Ross LevinsohnRoss Levinsohn is a Sports Illustrated CEO; he became chief executive in September 2018 amid company turmoil. The company had gambled heavily on acquiring and combining assets with ESPN but has been beset by layoffs and falling subscriber numbers. In an interview with the Financial Times in October 2018, Mr. Levinsohn said he wanted to return the company to being a “sports media space” player rather than a broad entertainment group that competes with Netflix.

He was a digital media executive at News Corp before joining Yahoo as the president of its Americas region in 2008. Mr. Levinsohn is credited with helping Yahoo forge its turnaround strategy in the early 2010s. The technology company was put up for sale in 2013, but Mr. Levinsohn overruled the advice of his board and returned to Yahoo as CEO. Yahoo’s shares plummeted after he left and are now virtually worthless, hamstrung by years of mismanagement and underperformance.

Mr. Levinsohn, 35, will replace Mr. Greenberg when he leaves at the end of 2018. Mr. Greenberg, the former chief executive of CAA sports, has been under pressure from investors to sell the company’s significant stake in Snap, the owner of Snapchat. In February 2018, Mr. Levinsohn was named interim president and chief executive of Guggenheim Digital Media. Yahoo’s shares also gained after news of his appointment broke but remain far below their precrisis high point of $115 in 2007.

The firm has invested heavily in technology and streaming services such as its Yahoo Screen OTT offering and its $40m investment in the US eSports business Tournament Gaming Network (TGN), formerly Good Game Media. Mr. Levinsohn will have to decide whether to keep the firm’s more than $4m stake in Twitch, the popular streaming video platform.

Mr. Levinsohn will follow in the footsteps of his predecessor, who led a period of rapid growth for Yahoo, making it a leading display ad player and adding entertainment properties such as the Daily Mail, Yahoo Sports, and Yahoo Finance.

Mr. Levinsohn, who holds an MBA from Harvard Business School and an economics degree from Wesleyan University in Connecticut, will be paid an annual salary of $1.3m. As a Sports Illustrated CEO, he made $380,000 in 2017.

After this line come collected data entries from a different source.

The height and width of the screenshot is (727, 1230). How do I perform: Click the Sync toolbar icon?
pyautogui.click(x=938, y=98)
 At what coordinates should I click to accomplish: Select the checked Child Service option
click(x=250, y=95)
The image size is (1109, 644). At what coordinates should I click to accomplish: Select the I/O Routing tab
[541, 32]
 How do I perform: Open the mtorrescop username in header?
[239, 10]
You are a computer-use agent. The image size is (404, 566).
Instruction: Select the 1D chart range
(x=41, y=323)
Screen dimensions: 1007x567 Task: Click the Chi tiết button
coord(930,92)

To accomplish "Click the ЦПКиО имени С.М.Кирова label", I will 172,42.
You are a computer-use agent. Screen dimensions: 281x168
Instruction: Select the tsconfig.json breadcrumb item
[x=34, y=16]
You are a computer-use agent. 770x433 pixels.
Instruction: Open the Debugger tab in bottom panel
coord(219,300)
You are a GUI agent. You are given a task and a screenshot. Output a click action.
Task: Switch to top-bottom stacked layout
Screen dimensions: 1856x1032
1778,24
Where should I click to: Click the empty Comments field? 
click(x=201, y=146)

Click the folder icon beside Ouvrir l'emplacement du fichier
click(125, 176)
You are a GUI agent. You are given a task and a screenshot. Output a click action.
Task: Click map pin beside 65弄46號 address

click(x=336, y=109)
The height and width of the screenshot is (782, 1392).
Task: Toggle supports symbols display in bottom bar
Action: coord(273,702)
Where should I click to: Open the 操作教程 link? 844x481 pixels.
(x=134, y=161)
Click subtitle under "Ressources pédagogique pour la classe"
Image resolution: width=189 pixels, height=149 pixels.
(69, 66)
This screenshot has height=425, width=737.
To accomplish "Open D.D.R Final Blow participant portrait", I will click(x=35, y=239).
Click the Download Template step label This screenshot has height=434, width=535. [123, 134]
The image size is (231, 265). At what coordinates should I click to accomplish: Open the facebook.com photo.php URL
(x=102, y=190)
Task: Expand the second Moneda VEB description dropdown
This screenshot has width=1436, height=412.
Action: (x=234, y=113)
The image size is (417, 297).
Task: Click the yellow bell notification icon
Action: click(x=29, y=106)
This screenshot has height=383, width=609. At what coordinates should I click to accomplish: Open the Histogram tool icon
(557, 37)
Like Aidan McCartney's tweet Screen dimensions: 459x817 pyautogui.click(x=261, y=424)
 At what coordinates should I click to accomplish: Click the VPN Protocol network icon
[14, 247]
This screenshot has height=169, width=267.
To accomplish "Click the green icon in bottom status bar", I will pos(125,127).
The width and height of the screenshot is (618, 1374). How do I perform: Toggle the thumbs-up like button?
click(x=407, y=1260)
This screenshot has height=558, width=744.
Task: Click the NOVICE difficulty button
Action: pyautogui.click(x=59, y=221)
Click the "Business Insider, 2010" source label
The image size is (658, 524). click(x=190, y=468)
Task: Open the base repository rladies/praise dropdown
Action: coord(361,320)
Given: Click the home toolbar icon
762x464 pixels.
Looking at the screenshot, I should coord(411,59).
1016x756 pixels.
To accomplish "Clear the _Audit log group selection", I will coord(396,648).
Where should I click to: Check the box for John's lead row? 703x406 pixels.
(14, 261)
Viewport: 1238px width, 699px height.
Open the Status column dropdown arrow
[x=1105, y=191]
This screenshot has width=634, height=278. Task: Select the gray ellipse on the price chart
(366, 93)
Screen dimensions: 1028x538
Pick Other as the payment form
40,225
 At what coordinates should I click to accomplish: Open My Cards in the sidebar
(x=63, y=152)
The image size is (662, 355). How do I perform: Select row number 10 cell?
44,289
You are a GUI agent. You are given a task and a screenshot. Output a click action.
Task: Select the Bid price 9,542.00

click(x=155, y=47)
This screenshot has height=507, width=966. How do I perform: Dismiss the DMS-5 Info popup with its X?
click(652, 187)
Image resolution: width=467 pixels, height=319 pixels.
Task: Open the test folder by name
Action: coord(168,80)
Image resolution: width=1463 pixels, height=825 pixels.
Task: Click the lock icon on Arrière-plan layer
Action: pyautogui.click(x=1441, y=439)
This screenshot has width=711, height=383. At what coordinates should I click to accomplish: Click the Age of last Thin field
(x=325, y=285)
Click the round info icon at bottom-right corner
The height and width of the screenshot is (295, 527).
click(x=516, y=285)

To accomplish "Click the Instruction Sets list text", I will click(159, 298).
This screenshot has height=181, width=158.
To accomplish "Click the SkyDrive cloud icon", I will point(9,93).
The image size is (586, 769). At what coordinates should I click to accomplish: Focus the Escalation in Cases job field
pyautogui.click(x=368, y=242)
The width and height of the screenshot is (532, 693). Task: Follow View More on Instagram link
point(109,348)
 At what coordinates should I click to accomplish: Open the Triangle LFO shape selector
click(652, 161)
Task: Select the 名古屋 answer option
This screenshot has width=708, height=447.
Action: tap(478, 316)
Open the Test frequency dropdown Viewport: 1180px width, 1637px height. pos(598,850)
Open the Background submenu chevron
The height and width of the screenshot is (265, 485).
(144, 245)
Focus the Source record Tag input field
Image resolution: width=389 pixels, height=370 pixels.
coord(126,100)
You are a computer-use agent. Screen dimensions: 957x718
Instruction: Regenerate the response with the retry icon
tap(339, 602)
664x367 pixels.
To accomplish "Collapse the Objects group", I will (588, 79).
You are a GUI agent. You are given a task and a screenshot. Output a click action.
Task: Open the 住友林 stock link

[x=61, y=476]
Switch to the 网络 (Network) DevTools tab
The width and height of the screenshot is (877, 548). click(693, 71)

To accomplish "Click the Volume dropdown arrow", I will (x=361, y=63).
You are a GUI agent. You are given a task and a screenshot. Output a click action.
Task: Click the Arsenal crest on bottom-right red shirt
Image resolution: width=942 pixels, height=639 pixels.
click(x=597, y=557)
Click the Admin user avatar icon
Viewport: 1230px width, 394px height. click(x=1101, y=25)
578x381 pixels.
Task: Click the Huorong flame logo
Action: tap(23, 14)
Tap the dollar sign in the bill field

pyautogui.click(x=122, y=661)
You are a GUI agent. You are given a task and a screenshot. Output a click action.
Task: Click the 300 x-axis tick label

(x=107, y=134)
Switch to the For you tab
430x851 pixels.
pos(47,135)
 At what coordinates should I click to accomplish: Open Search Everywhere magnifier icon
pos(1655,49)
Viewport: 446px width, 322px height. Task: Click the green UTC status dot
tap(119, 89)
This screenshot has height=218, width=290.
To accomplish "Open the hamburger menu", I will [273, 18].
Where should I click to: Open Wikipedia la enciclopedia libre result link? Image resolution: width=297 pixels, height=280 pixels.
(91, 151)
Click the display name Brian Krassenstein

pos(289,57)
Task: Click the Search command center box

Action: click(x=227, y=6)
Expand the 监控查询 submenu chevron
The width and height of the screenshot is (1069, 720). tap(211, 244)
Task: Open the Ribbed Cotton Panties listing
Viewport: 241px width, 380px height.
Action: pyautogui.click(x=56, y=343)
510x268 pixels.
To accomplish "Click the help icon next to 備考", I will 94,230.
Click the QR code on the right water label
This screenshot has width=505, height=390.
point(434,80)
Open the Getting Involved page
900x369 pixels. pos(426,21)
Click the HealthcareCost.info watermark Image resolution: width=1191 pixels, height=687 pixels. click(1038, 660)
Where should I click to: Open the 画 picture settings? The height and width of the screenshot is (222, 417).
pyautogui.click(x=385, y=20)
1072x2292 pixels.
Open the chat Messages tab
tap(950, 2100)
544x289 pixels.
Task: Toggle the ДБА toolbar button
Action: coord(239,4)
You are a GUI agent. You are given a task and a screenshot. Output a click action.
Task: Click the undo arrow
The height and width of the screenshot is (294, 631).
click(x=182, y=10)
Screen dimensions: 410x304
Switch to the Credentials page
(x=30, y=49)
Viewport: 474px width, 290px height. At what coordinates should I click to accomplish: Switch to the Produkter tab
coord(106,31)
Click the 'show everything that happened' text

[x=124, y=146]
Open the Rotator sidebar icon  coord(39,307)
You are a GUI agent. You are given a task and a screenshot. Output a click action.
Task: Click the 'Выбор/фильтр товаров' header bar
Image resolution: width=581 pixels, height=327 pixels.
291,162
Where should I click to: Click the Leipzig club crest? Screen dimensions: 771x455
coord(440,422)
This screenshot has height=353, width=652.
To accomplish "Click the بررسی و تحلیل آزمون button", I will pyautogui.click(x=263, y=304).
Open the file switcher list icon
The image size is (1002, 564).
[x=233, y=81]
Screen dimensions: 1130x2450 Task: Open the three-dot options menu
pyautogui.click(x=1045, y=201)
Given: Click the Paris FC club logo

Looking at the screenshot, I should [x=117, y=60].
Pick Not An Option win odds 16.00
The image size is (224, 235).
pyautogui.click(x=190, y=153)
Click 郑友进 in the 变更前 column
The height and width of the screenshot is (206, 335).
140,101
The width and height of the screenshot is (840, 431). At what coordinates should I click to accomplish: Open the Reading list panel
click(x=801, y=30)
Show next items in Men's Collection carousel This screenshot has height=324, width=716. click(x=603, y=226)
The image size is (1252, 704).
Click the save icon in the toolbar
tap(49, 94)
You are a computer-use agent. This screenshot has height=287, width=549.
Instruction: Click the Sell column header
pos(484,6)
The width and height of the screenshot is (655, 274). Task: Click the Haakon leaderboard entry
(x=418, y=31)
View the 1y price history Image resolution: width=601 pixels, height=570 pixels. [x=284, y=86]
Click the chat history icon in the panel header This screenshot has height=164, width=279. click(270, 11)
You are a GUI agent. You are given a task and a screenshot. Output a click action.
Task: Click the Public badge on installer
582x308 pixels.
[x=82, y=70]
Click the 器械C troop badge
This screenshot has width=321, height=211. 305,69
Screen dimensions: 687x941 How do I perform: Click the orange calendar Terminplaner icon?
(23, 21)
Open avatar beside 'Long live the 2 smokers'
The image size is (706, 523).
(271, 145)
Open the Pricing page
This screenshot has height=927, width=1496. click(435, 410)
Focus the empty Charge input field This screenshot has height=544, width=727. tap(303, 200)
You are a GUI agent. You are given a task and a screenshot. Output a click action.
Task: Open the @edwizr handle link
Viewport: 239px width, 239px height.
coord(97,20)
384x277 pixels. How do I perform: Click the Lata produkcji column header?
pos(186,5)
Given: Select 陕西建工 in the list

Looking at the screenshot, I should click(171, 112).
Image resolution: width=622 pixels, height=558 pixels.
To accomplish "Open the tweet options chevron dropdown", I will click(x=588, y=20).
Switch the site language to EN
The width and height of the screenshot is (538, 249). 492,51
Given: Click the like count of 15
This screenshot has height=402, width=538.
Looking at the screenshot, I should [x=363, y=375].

Mr. Levinsohn’s appointment comes almost a month after Yahoo hired a senior executive from rival company AT&T to be its general counsel and senior vice president of corporate development. Manuel Medina is reportedly set to take over Mr. Greenberg’s responsibilities as chief executive following his months-long retirement plans. Yahoo declined to comment on the change at the time of publication.

The Financial Times he was told that Mr. Levinsohn, who will keep his Yahoo investment and board seat, will be paid around $5m a year in total compensation by the company when he starts work at the end of this month.